In my opinion this is the right time and this is the right place.
My story of my relations with JB and Audie is unique. It is not encumbered by the usual dishonesty of outside interference by other parties simply because there were none. The relationship was and still is honest and reflects only those things that I observed! Neither am I trying to place individual blame because some of our sins require universal condemnation.
What we allowed to happen to JB and Audie is the product of a collective moral wrong. A sin to be reckoned with!
We congregate in our individual houses of worship and give our God one or two hours of our weekly ration of time. Our hairdresser or barber often gets more time. We fail to understand the simplicity of what He requires of us.
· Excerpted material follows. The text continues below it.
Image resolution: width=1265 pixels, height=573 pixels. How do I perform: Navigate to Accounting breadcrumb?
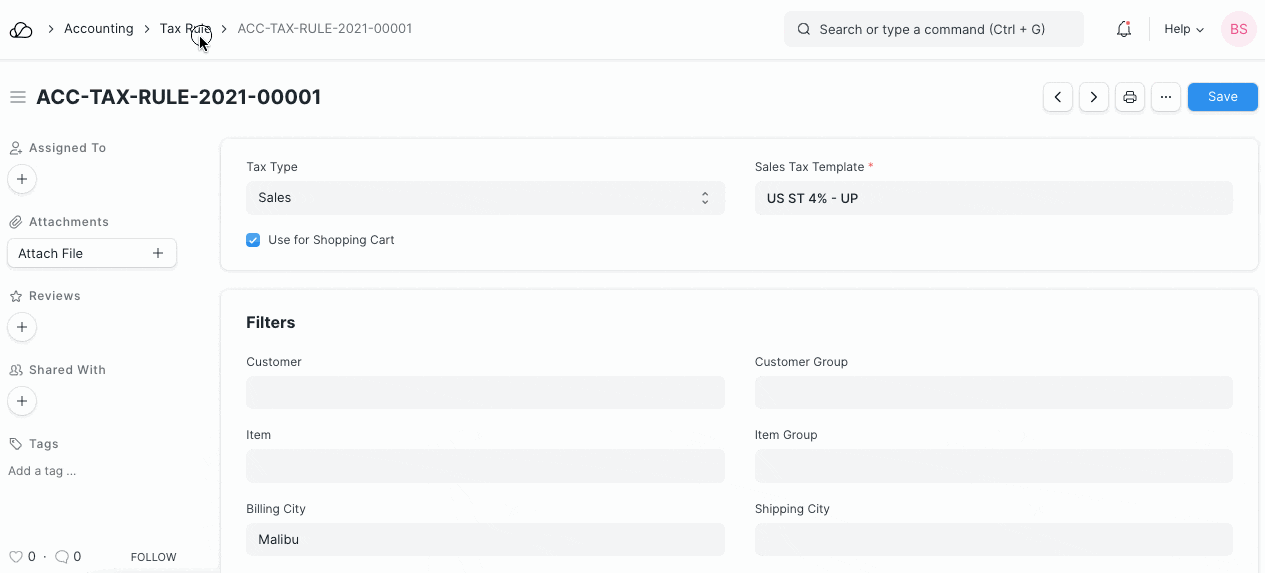click(x=98, y=29)
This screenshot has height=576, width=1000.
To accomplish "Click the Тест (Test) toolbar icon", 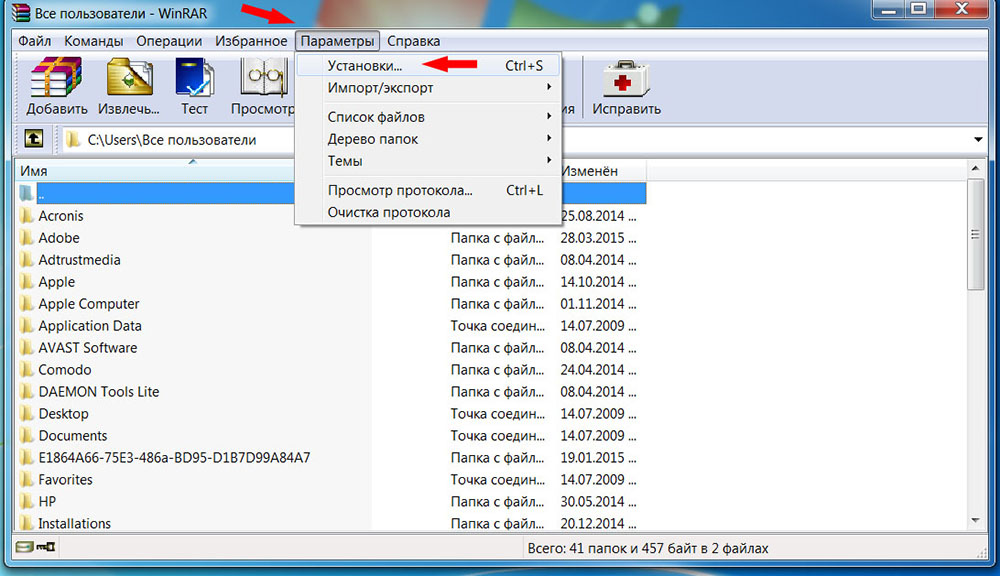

To love our God with all our heart, with all our body and with all our soul and to love our neighbor as we love our self! That is it. The rest is commentary!
However, when we fail at this simple task, we deserve the wrath of an angry God!
Should not universal condemnation be extended to every member of every church in this community simply because we failed in our duty to respond to the needs of a lovely elderly couple, our neighbor, in their hour of need.
You be the judge!
As for me! I am just liable, if the old lady’s daughter comes back and does this again, just stop her right there in front of God and all witnesses and demand that she take her mother into her room and talk to her all afternoon!